-- Supplied data --
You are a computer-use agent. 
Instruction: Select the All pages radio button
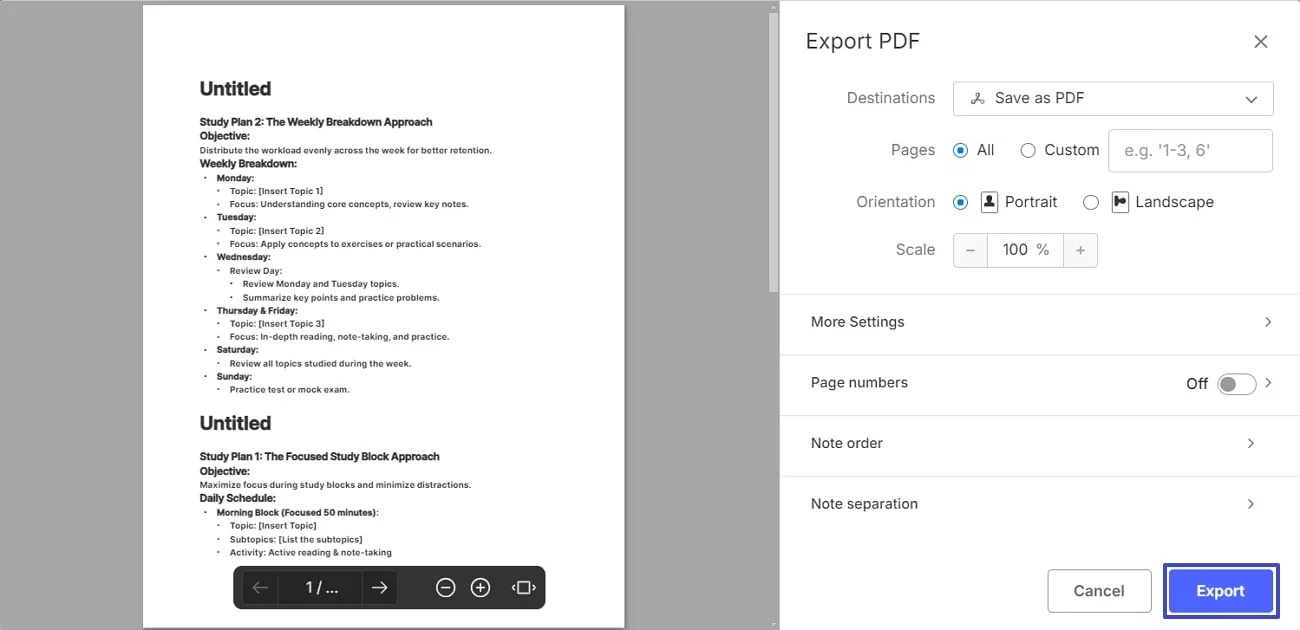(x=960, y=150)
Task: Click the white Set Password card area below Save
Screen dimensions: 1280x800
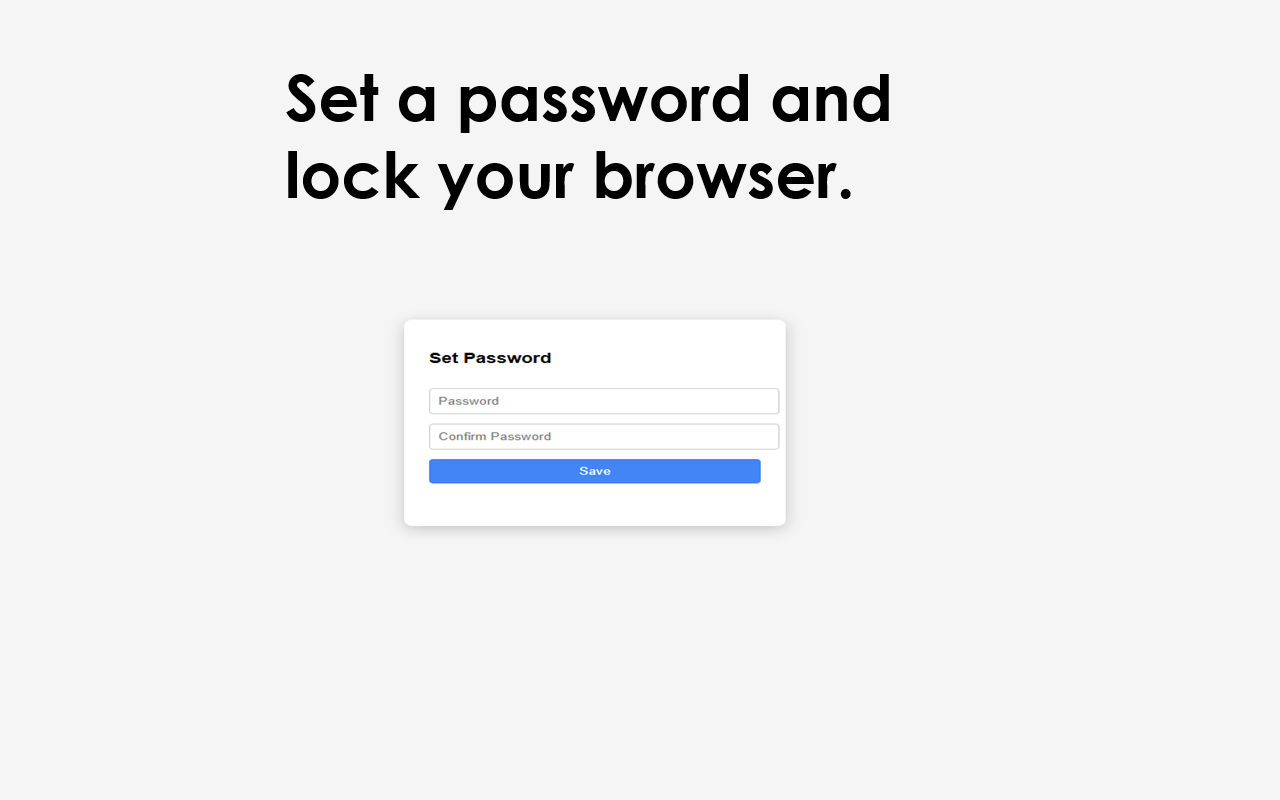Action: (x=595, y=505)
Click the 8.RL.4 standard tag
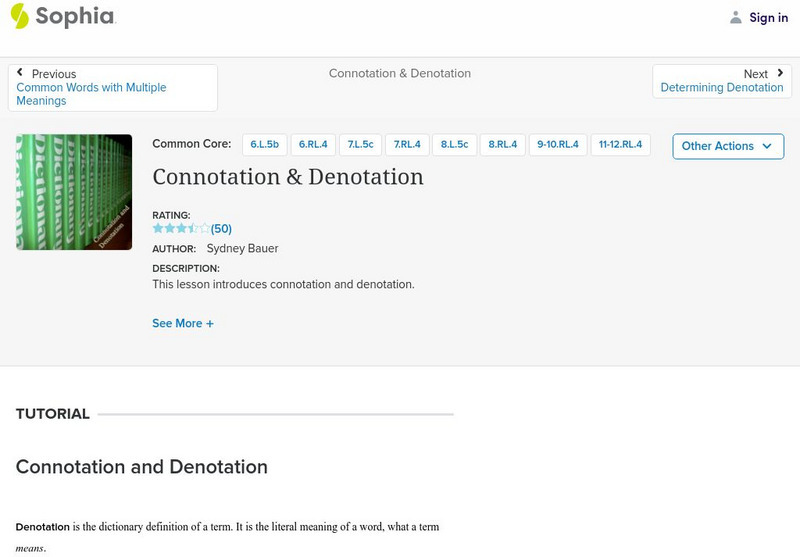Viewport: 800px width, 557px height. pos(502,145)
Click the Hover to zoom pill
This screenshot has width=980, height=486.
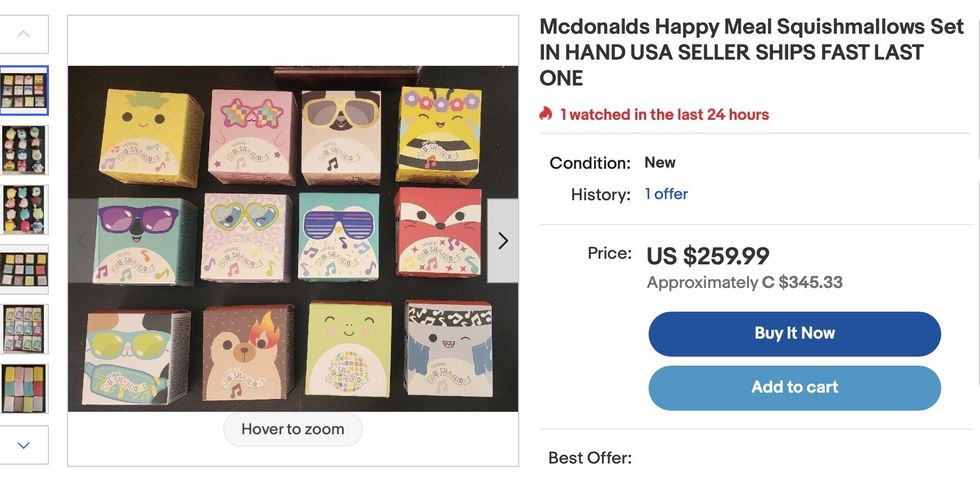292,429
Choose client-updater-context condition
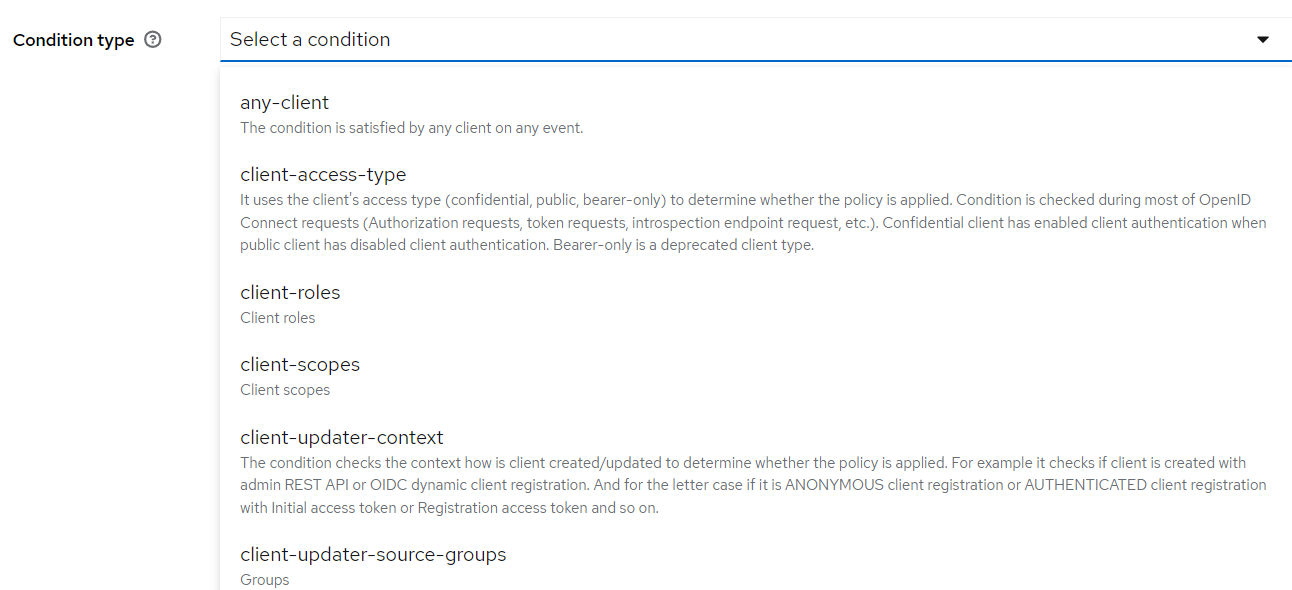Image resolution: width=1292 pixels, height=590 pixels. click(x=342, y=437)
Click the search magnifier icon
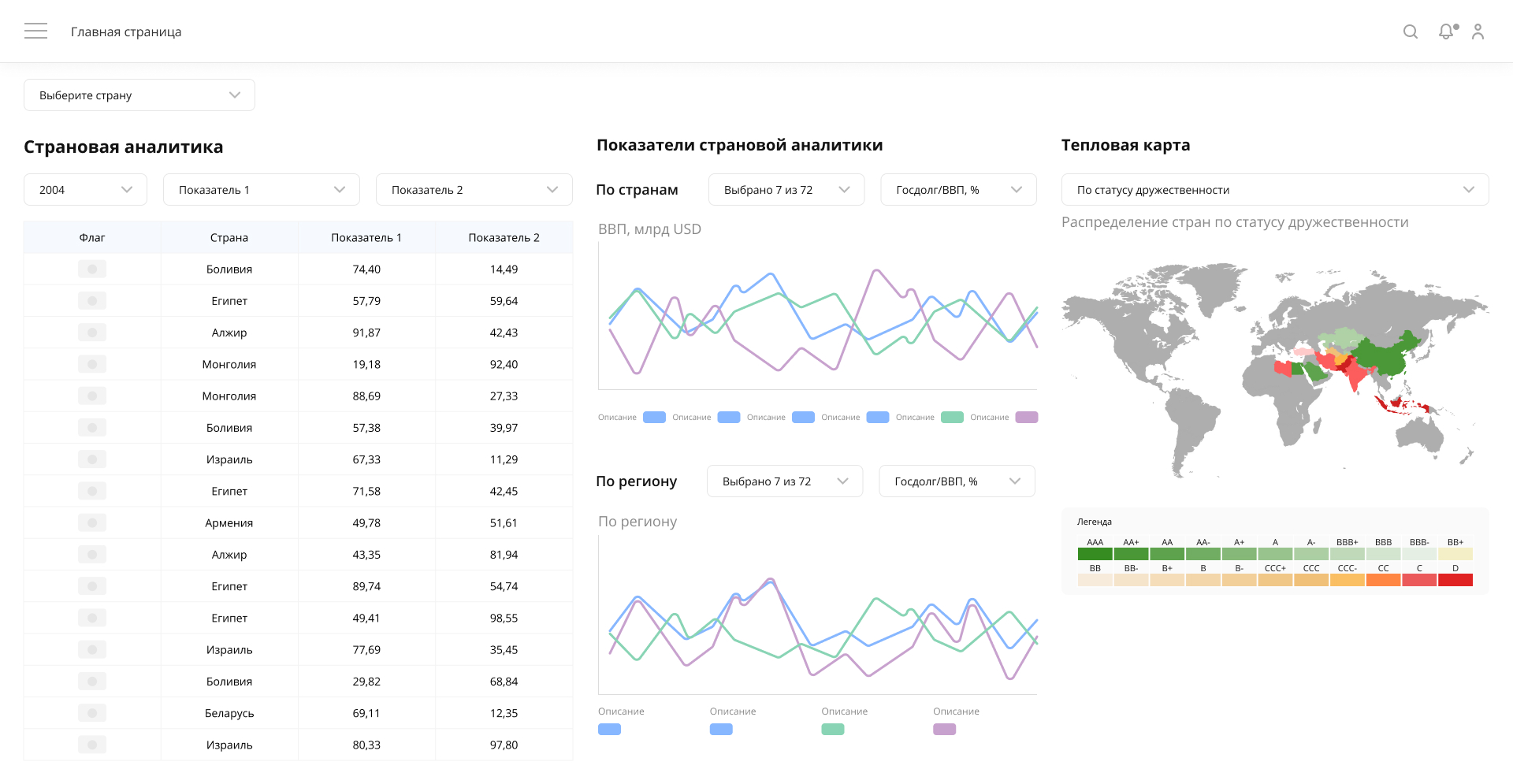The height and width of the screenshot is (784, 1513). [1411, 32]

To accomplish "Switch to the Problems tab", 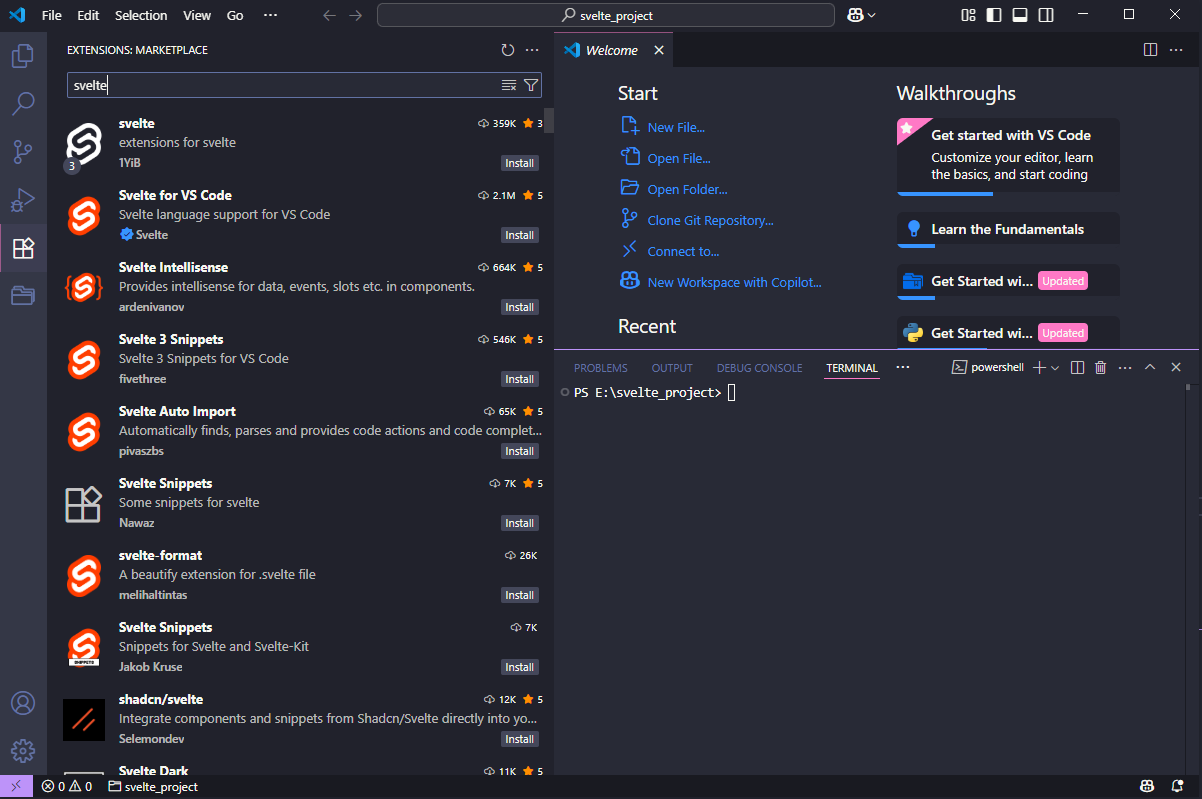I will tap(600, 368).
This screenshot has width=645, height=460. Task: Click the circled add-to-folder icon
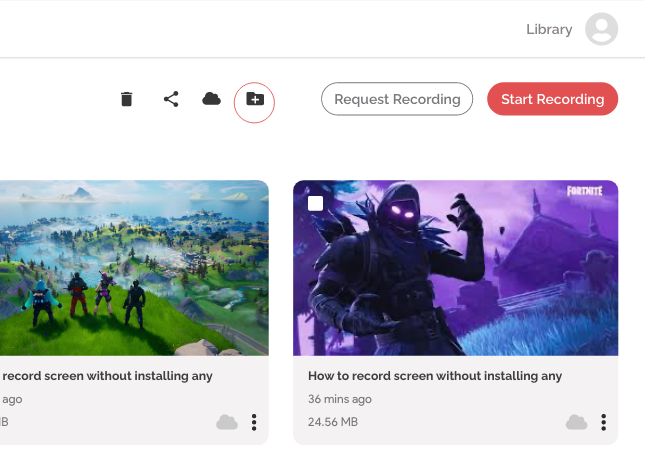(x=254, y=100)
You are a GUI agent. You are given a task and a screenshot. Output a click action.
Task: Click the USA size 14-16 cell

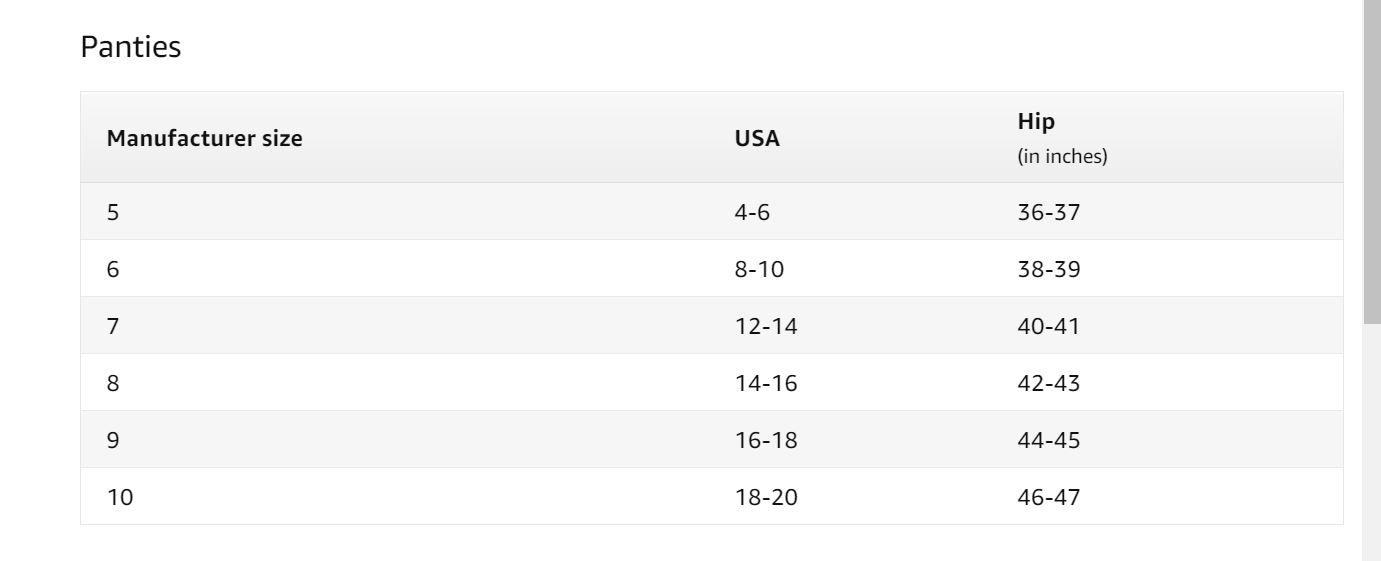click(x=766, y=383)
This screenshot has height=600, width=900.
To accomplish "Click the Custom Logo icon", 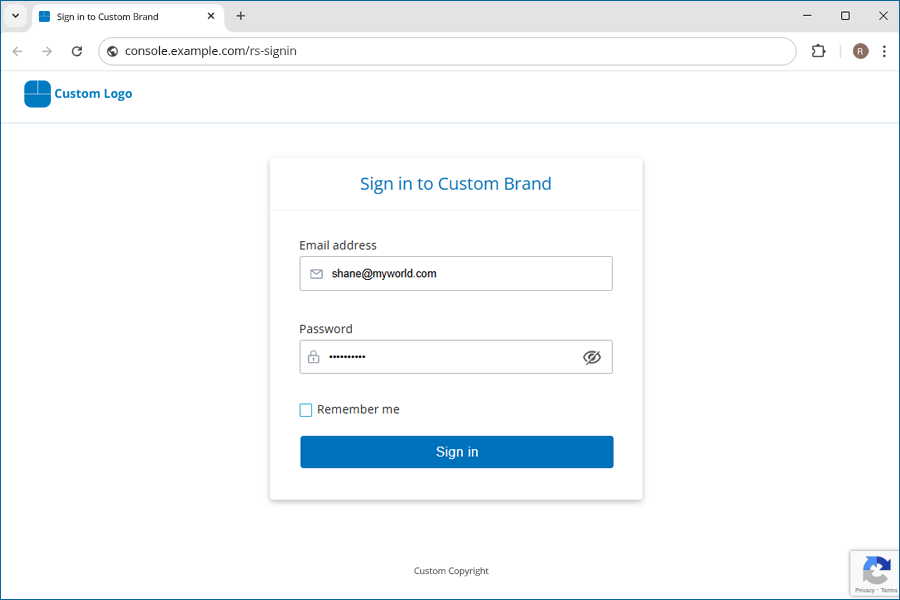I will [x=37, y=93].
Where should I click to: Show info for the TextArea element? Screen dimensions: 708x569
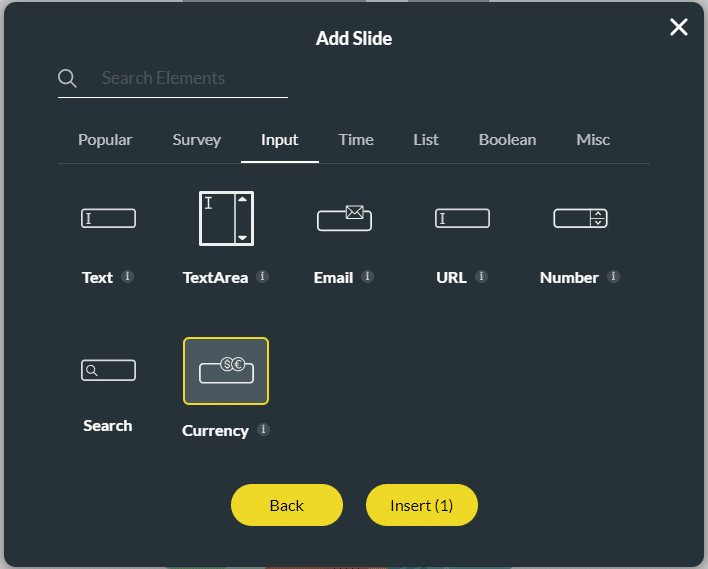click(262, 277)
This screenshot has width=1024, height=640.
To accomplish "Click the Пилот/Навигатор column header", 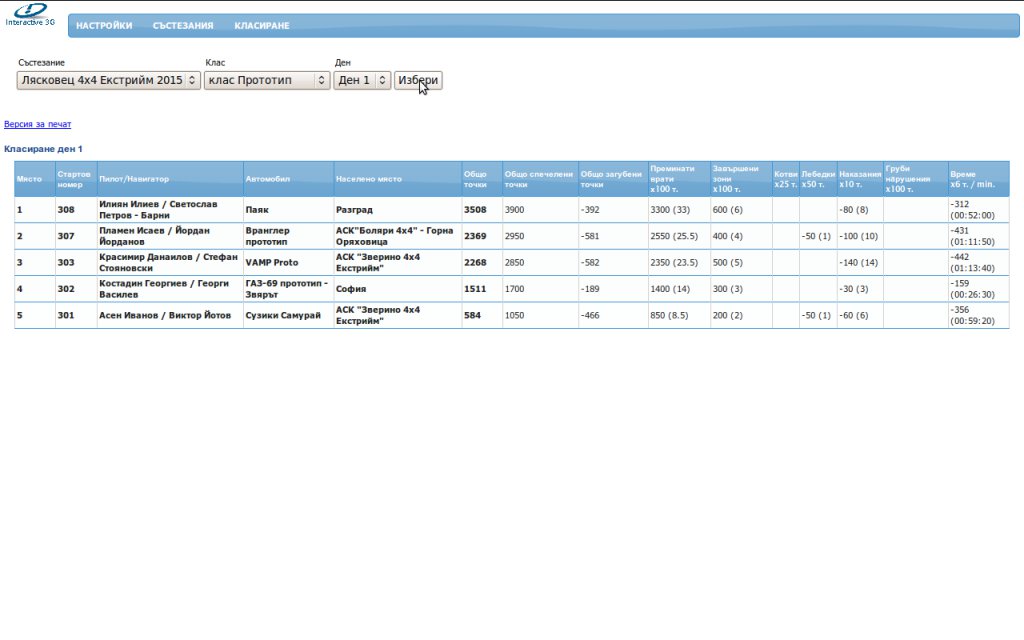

-- What you need to do --
If a line in the records contains the word "agent", copy it.

-- Worked solution --
You are a computer-use agent. 
You are a GUI agent. You are given a task and a screenshot. Output a click action.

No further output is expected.